Answer with a number only: how many lines of the entries below contain the word "screenshot"?

START Task input

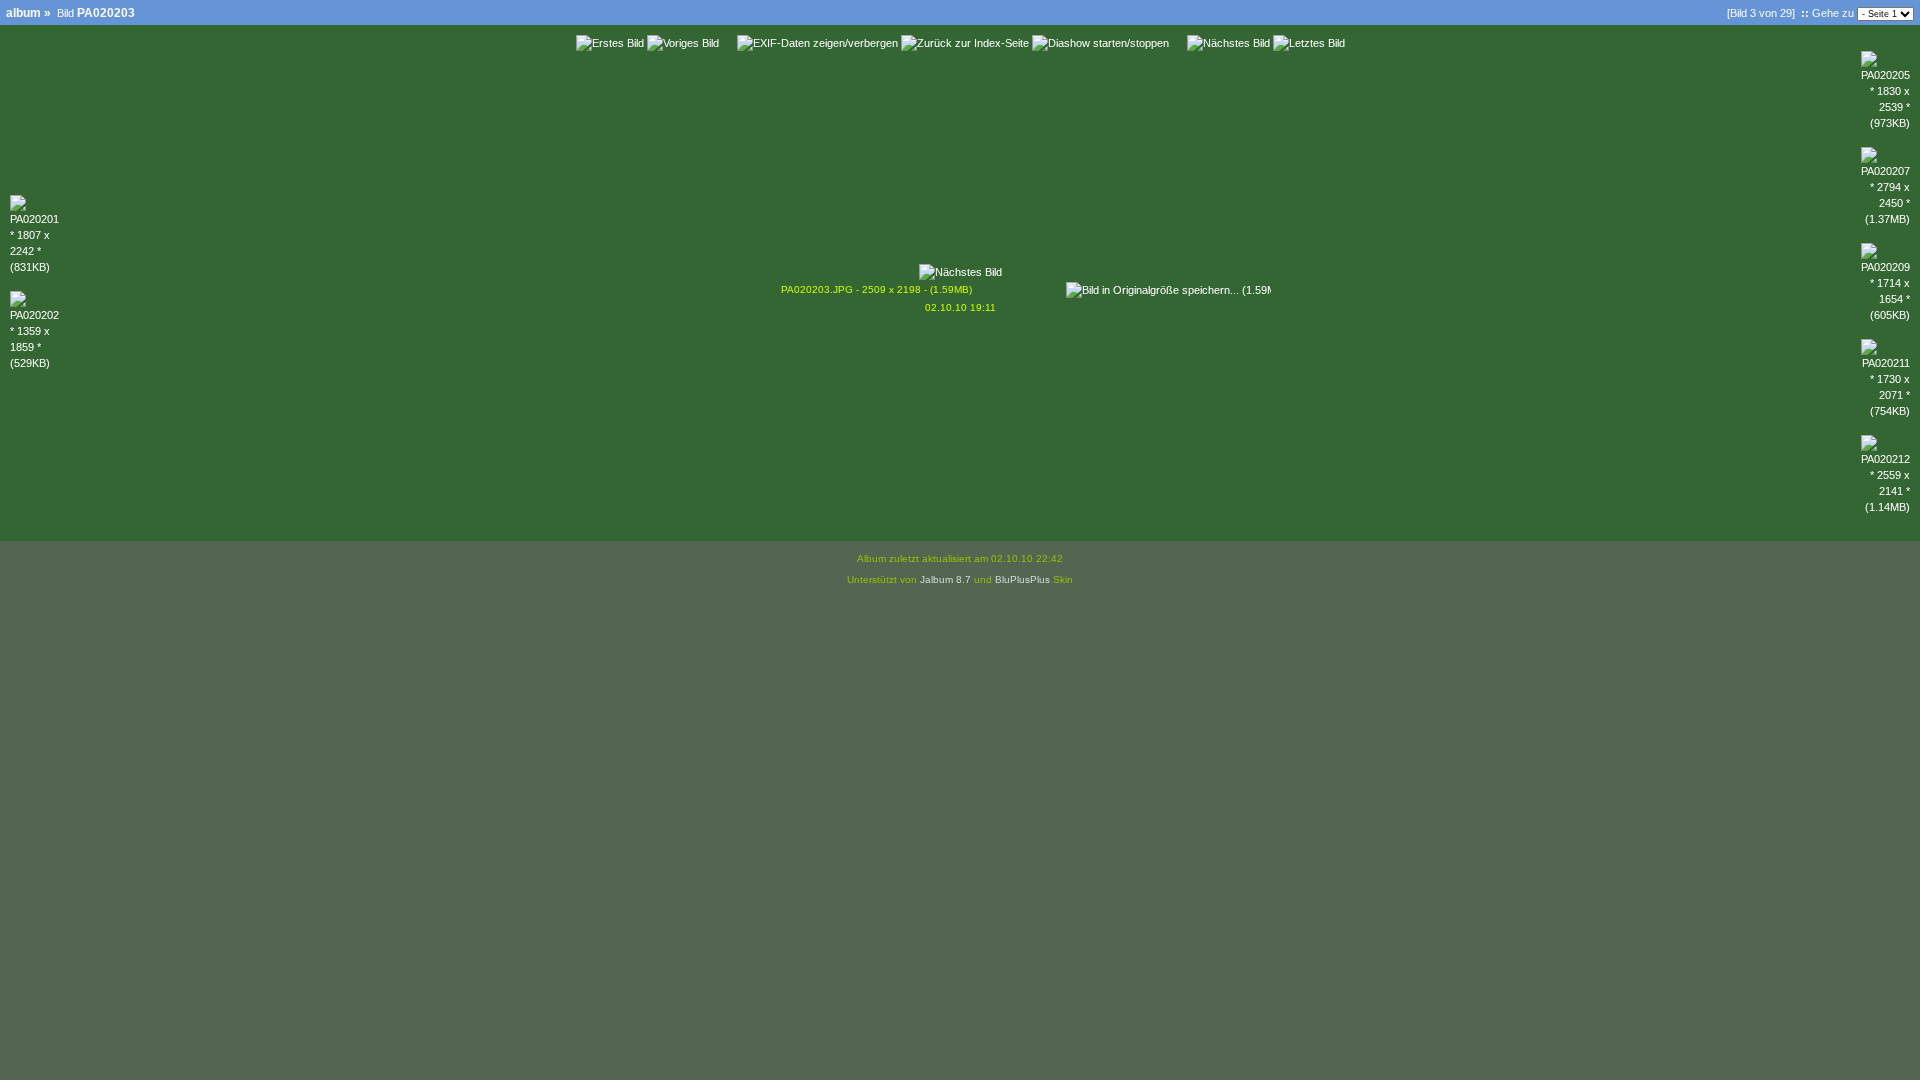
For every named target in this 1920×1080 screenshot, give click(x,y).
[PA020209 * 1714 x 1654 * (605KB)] (1885, 315)
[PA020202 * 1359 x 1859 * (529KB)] (34, 363)
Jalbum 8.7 (945, 579)
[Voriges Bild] (683, 43)
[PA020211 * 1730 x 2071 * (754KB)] (1885, 411)
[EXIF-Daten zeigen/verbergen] (817, 43)
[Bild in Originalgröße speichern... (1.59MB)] (1168, 286)
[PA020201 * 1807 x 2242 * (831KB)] (34, 267)
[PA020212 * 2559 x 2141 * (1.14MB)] (1885, 507)
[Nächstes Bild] (1228, 43)
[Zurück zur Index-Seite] (965, 43)
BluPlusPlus (1022, 579)
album (23, 13)
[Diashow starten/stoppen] (1100, 43)
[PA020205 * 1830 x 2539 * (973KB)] (1885, 123)
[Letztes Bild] (1309, 43)
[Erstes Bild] (610, 43)
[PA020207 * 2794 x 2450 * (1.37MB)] (1885, 219)
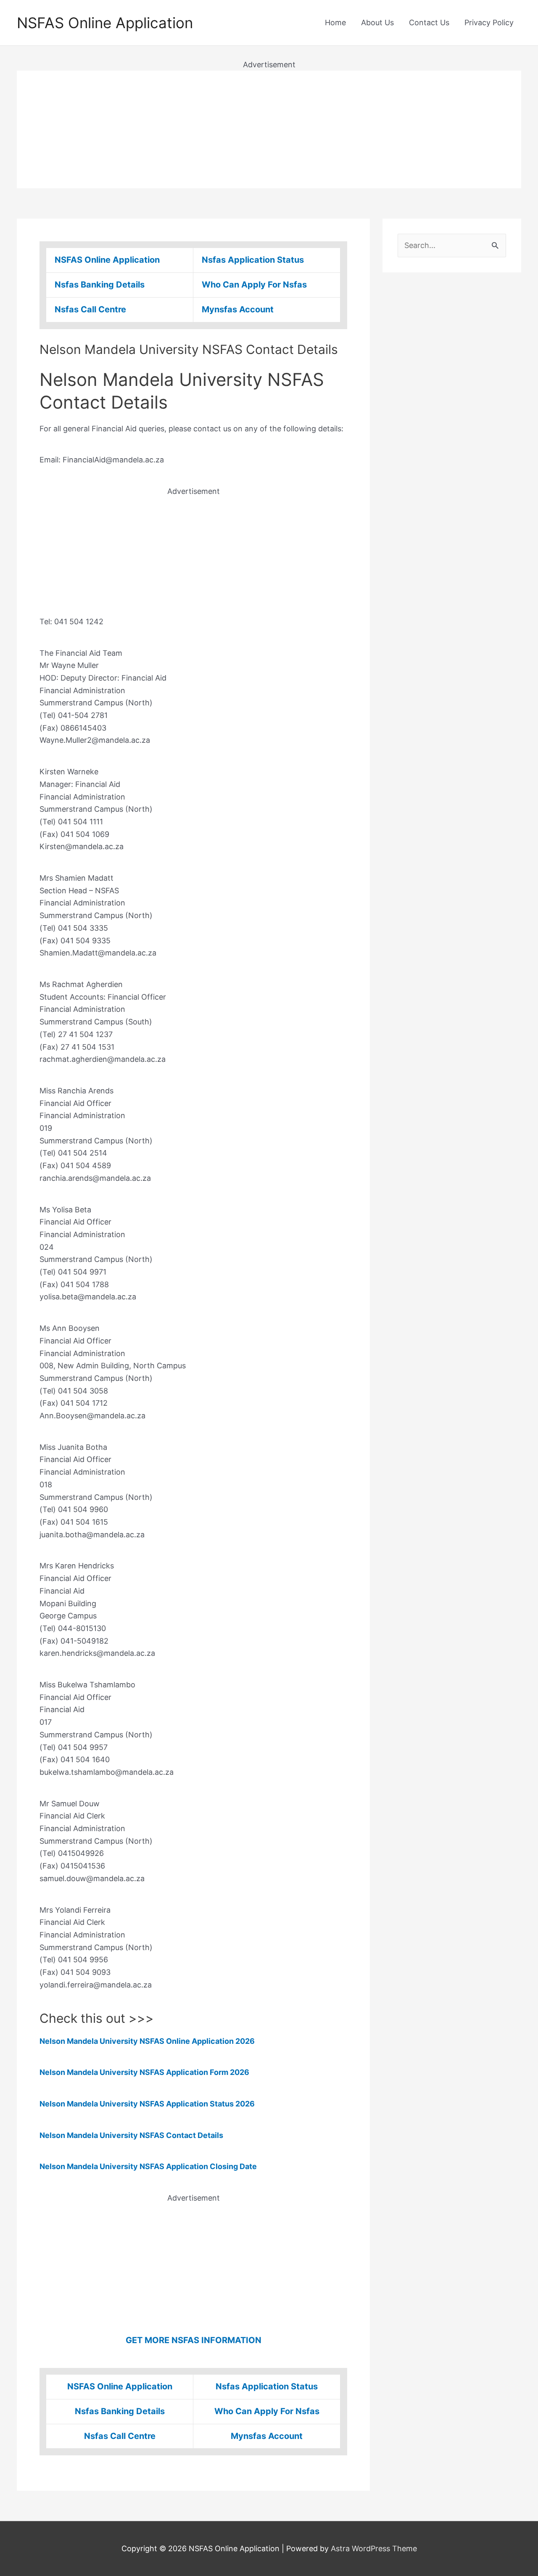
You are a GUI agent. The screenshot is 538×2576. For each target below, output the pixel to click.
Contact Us (429, 22)
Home (335, 22)
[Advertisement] (269, 129)
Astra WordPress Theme (374, 2548)
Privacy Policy (489, 22)
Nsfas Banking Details (100, 285)
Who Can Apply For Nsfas (254, 285)
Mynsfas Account (238, 309)
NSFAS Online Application (105, 23)
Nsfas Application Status (253, 260)
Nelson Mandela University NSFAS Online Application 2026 (147, 2041)
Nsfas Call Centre (90, 309)
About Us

END Task input

## [Result below]
2